EXERCISE BRIEF> Rewrite everything from the start of the records down to the line containing "Research (91, 10)", swapping "Screenshot" for "Image" and keeping all else the same, and leave the pictures out of the answer.
+++ SUPPLIED ENTRIES
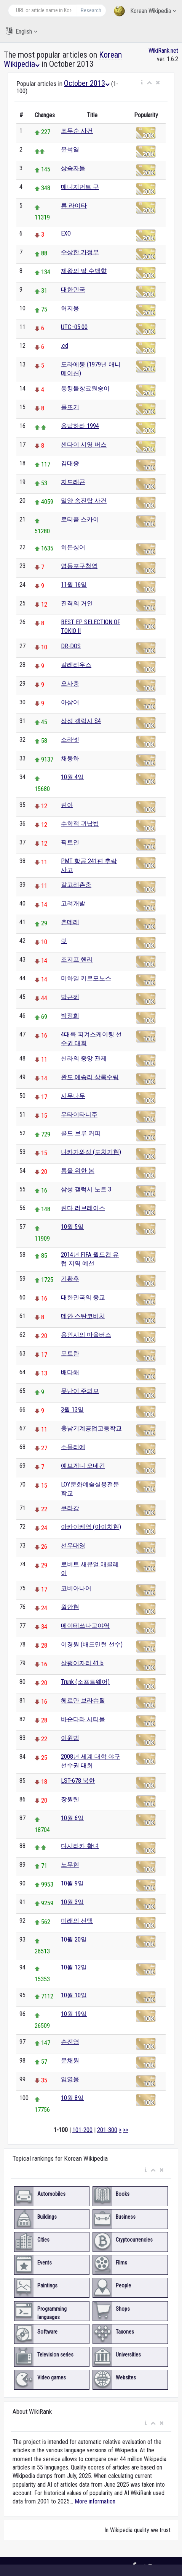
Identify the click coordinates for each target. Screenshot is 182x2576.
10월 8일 (72, 2097)
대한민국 (73, 289)
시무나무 (73, 1095)
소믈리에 (73, 1447)
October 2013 (87, 83)
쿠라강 (70, 1508)
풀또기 (70, 407)
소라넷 (70, 739)
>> (125, 2130)
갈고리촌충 (76, 884)
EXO (66, 233)
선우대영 (73, 1545)
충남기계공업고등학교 (91, 1428)
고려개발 (73, 903)
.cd (64, 345)
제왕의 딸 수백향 (84, 270)
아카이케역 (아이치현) (91, 1526)
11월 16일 (74, 584)
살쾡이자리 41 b (82, 1663)
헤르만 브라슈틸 (83, 1700)
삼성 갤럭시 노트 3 (86, 1189)
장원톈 (70, 1799)
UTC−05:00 (74, 327)
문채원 (70, 2060)
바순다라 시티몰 (83, 1719)
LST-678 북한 (78, 1780)
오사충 (70, 683)
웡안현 (70, 1607)
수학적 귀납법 (80, 823)
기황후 (70, 1278)
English (21, 31)
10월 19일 (74, 2014)
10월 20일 (74, 1939)
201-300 (107, 2130)
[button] (142, 83)
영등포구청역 (79, 566)
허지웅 (70, 308)
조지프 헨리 (77, 959)
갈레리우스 (76, 664)
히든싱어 (73, 547)
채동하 (70, 758)
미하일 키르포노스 (86, 978)
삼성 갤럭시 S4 (81, 721)
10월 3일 (72, 1902)
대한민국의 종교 (83, 1297)
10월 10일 (74, 1995)
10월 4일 (72, 777)
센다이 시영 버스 (84, 444)
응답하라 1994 (80, 425)
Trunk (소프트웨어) (85, 1681)
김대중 (70, 463)
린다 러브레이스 (83, 1208)
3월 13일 (72, 1409)
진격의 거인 (77, 603)
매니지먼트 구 (80, 186)
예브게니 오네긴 (83, 1465)
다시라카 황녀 (80, 1846)
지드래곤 (73, 482)
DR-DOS (71, 646)
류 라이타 (74, 205)
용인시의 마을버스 (86, 1334)
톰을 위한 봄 (77, 1170)
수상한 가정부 (80, 252)
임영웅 (70, 2079)
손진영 (70, 2041)
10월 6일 (72, 1818)
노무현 (70, 1864)
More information (95, 2501)
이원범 (70, 1738)
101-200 (82, 2130)
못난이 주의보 (80, 1391)
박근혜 (70, 997)
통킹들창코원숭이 (85, 388)
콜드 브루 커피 (81, 1133)
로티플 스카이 (80, 519)
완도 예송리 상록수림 (90, 1077)
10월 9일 (72, 1883)
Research (91, 10)
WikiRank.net (163, 50)
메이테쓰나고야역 (85, 1625)
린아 (67, 805)
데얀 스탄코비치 (83, 1316)
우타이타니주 (79, 1114)
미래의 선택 (77, 1920)
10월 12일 (74, 1967)
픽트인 (70, 842)
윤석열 (70, 149)
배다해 (70, 1372)
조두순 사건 (77, 130)
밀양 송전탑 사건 (84, 500)
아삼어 (70, 702)
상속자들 (73, 168)
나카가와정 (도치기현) (91, 1152)
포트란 (70, 1353)
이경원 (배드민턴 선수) (92, 1644)
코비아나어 (76, 1588)
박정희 (70, 1015)
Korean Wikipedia (145, 11)
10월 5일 (72, 1226)
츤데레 (70, 922)
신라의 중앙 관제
++++++
COMPLETE OUTPUT>
Identify the click coordinates for each target. Image is 182x2576.
10월 8일 (72, 2097)
대한민국 (73, 289)
시무나무 (73, 1095)
소믈리에 (73, 1447)
October 2013 (87, 83)
쿠라강 (70, 1508)
풀또기 (70, 407)
소라넷 (70, 739)
>> (125, 2130)
갈고리촌충 (76, 884)
EXO (66, 233)
선우대영 (73, 1545)
충남기계공업고등학교 (91, 1428)
고려개발 (73, 903)
.cd (64, 345)
제왕의 딸 수백향 (84, 270)
아카이케역 (아이치현) (91, 1526)
11월 16일 (74, 584)
살쾡이자리 41 b (82, 1663)
헤르만 브라슈틸 (83, 1700)
삼성 갤럭시 노트 3 (86, 1189)
장원톈 (70, 1799)
UTC−05:00 (74, 327)
문채원 (70, 2060)
바순다라 시티몰 (83, 1719)
LST-678 북한 (78, 1780)
오사충 (70, 683)
웡안현 (70, 1607)
수학적 귀납법 (80, 823)
기황후 (70, 1278)
English (21, 31)
10월 19일 (74, 2014)
10월 20일 (74, 1939)
201-300 (107, 2130)
[button] (142, 83)
영등포구청역 (79, 566)
허지웅 (70, 308)
조지프 헨리 (77, 959)
갈레리우스 (76, 664)
히든싱어 (73, 547)
채동하 (70, 758)
미하일 키르포노스 (86, 978)
삼성 갤럭시 S4 (81, 721)
10월 3일 (72, 1902)
대한민국의 종교 (83, 1297)
10월 10일 (74, 1995)
10월 4일 (72, 777)
센다이 시영 버스 (84, 444)
응답하라 1994 (80, 425)
Trunk (소프트웨어) (85, 1681)
김대중 (70, 463)
린다 러브레이스 (83, 1208)
3월 13일 (72, 1409)
진격의 거인 (77, 603)
매니지먼트 구 (80, 186)
예브게니 오네긴 (83, 1465)
다시라카 황녀 (80, 1846)
지드래곤 (73, 482)
DR-DOS (71, 646)
류 라이타 (74, 205)
용인시의 마을버스 (86, 1334)
톰을 위한 봄 (77, 1170)
수상한 가정부 (80, 252)
임영웅 (70, 2079)
손진영 (70, 2041)
10월 6일 (72, 1818)
노무현 (70, 1864)
More information (95, 2501)
이원범 (70, 1738)
101-200 (82, 2130)
못난이 주의보 (80, 1391)
박근혜 (70, 997)
통킹들창코원숭이 (85, 388)
콜드 브루 커피 (81, 1133)
로티플 스카이 (80, 519)
완도 예송리 상록수림 (90, 1077)
10월 9일 (72, 1883)
Research (91, 10)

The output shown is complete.